Tension force of a thread in a complex structure of six masless rods

[Kino Physics]

Homework Statement

On a weightless structure of articulated rods, a weight with mass 𝑚 is suspended. What is the tension force T of the red thread? The six rods form two identical diamonds.

Relevant Equations

Newton's Second Law; Law of Conservation of energy ( potentially)

At first I tried solving the problemteh following way:
Due to symmetry let the rods connected to the green rod have tension forces in magnitde T1 => mg = 2T1cos(a), where a is half the angle formed by the two rods. From tere I got an expression from the longer rods in the force projected by them is T2 in magnitude, which is equal to T1 due to the balance of forces in the x direction in the joint of the short and long rods , such that T1sin(a)=T2sin(a) and from there I get that T =mg.
However if I assume that the thread is extensible and solve the balance of forces with the thread acing as a spring by integration the work of the gravitational force I get that k(dl)^2/2= mg(2dl).
Thanks in advance!

 

[BvU]

Hello @Kino Physics , !

T =mg

is the wrong answer ...

You may assume the red thread is inextensible. And if you don't want that, then still the answer should be inependent of $k$.

k(dl)^2/2= mg(2dl)

$$ k (\Delta l)^2/2 = 2mg\Delta l\ \ \ ?$$is hard to read and unfinished: there is a relationship between $\Delta l$ and mg

 

[Kino Physics]

Thak you for the swift reply! As you corretly guessed I meant to write
$$ k (\Delta l)^2/2 = 2mg\Delta l\ \ \ $$ And from there to derive that T=4mg
I am sorry for the inconvinience!

 

[BvU]

No reason to apologise !
But you could do me a favour and explain the symbols ...

 

[Kino Physics]

m is the mass of the weight
k is the spring constant
$$ \Delta l $$ is the diffrence between the unextended diagonal of the square that got stretched to a rhombus and the long diagonal of the rombus
g is the gravitational accelaration
This is the notation I used.
If you could give insight on the methods used to derive a solution involving an inextensive thread that would be very helpful!
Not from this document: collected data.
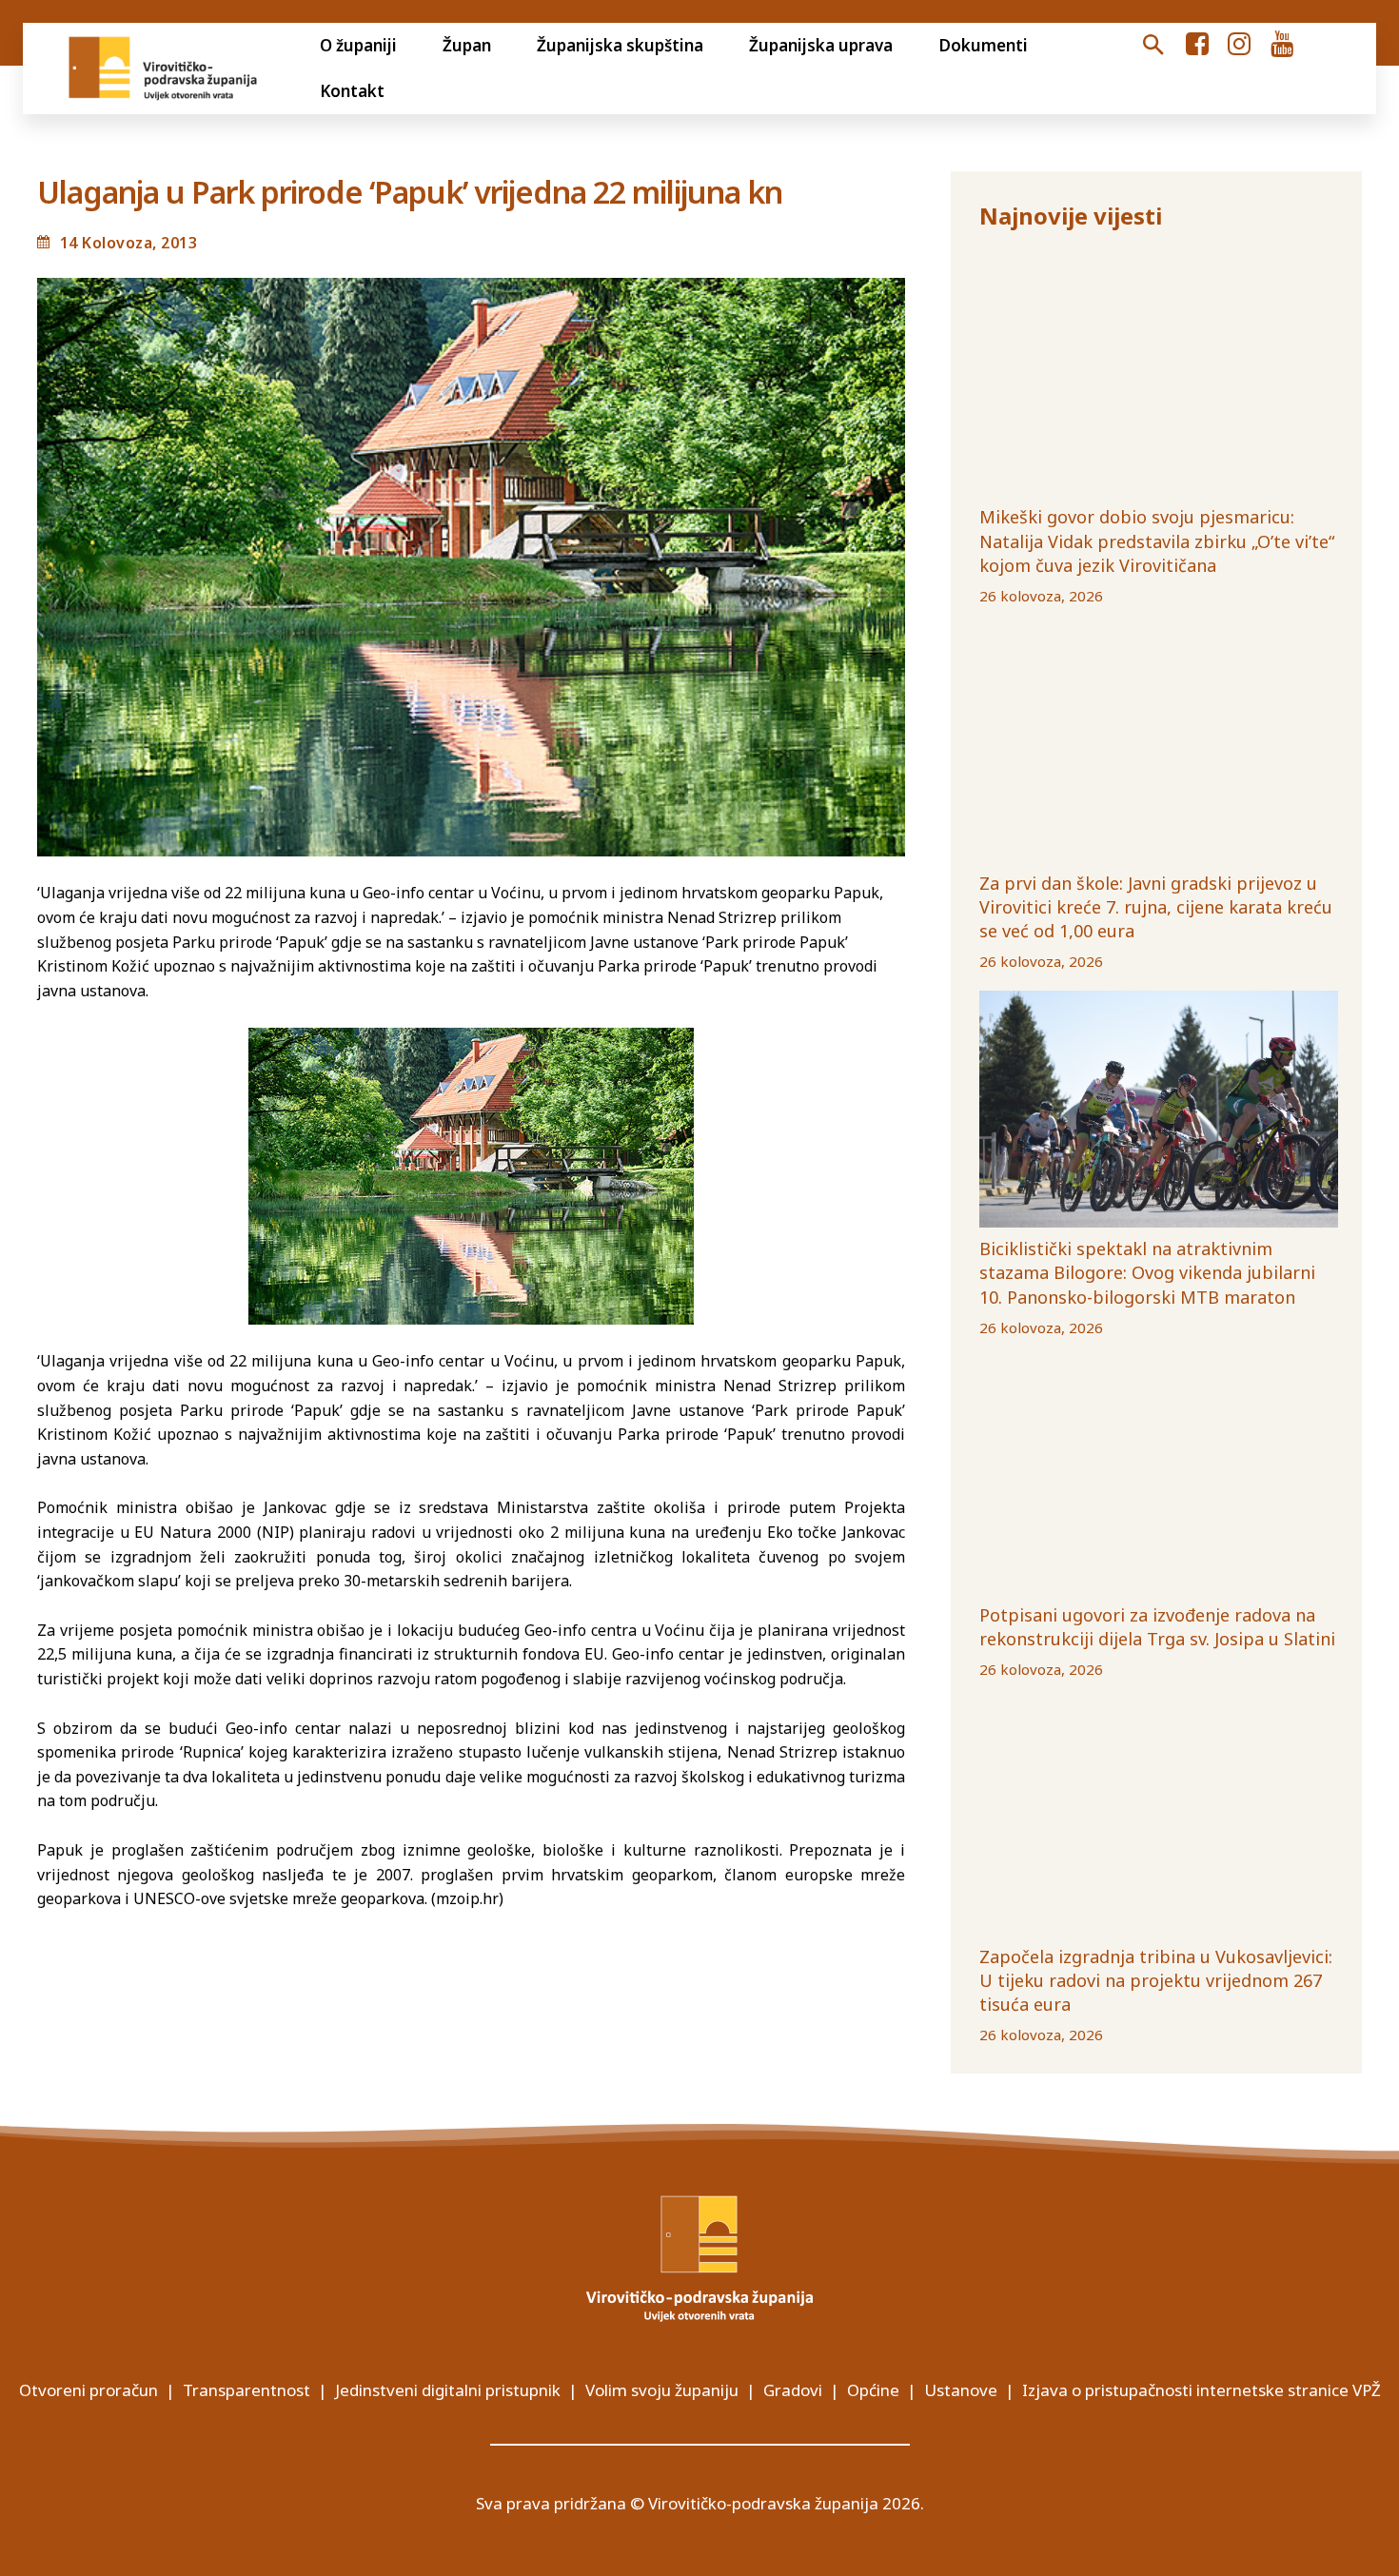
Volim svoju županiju (662, 2390)
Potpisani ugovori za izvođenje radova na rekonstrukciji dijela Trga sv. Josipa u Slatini (1157, 1626)
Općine (873, 2390)
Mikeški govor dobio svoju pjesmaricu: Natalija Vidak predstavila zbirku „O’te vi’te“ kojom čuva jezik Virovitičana (1156, 540)
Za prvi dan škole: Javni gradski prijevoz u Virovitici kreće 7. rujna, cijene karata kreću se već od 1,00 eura (1155, 907)
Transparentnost (246, 2390)
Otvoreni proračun (88, 2390)
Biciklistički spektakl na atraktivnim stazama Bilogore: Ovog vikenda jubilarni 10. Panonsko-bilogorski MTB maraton (1147, 1272)
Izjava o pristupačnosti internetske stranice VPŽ (1201, 2390)
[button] (1152, 46)
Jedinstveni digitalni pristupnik (448, 2390)
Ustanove (960, 2390)
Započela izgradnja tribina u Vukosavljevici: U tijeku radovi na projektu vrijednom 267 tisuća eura (1155, 1980)
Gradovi (792, 2390)
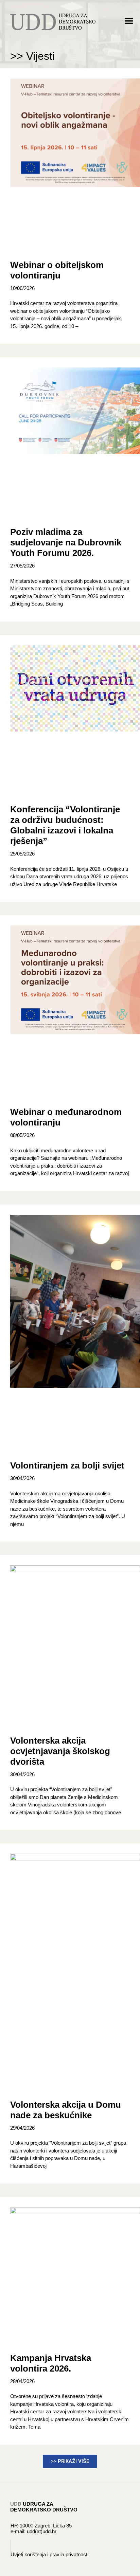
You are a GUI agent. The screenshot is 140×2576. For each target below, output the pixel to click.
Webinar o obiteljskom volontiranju (57, 270)
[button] (129, 21)
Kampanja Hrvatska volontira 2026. (50, 2363)
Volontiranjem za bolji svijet (67, 1465)
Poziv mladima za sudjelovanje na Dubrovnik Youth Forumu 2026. (65, 542)
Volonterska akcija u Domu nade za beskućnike (65, 2110)
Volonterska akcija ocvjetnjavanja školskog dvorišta (60, 1751)
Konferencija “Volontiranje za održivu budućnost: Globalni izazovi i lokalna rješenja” (65, 825)
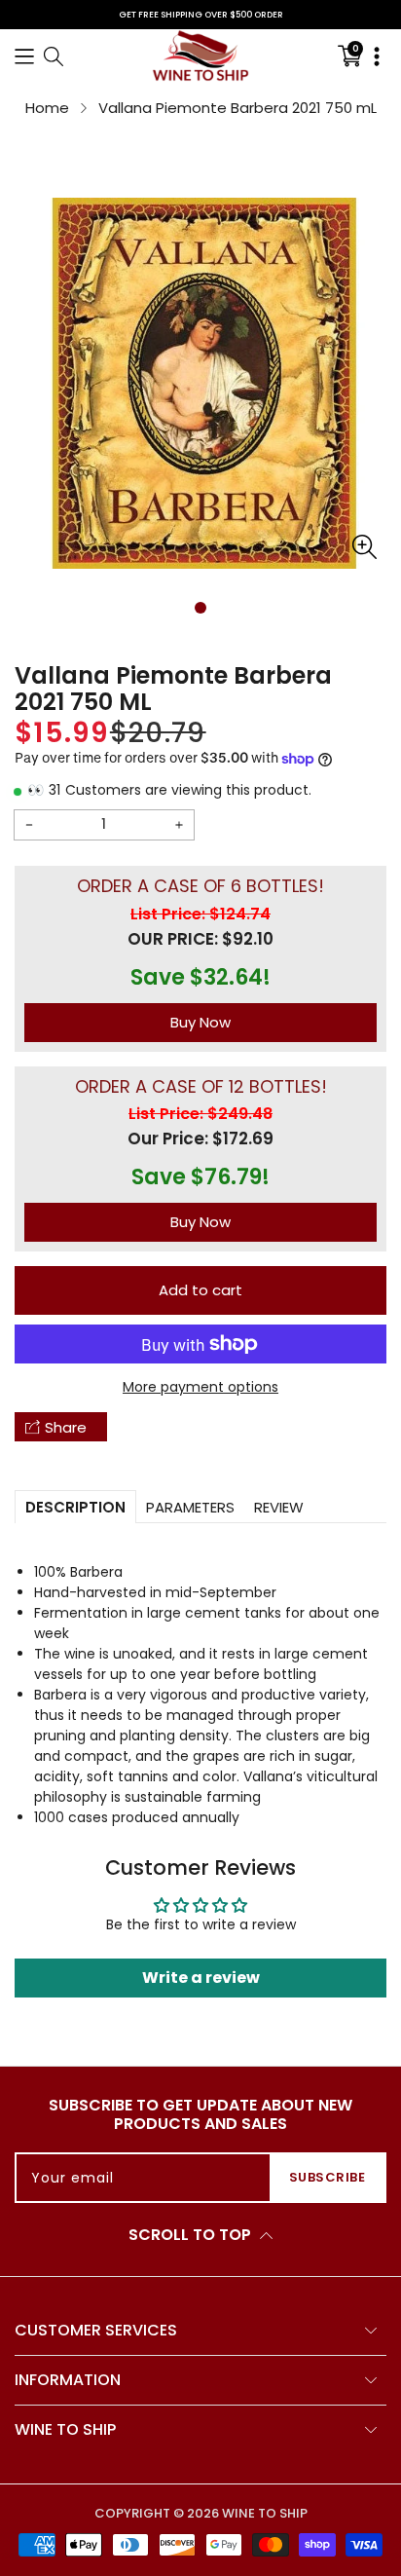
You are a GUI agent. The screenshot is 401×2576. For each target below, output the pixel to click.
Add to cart (200, 1290)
Thanks in advance!

 

[BvU]

My question was a disguised way to let you look again at $\Delta l$ for the spring and $\Delta l$ for the mass ... are they really equal ?

Goole pantograph

 

[Kino Physics]

For the mass the change in height is equal to 2$\Delta l$ . :)

 

[BvU]

Well done !

 

[Kino Physics]

Thanks for the help!

 

[BvU]

You are welcome. It's fun to help ..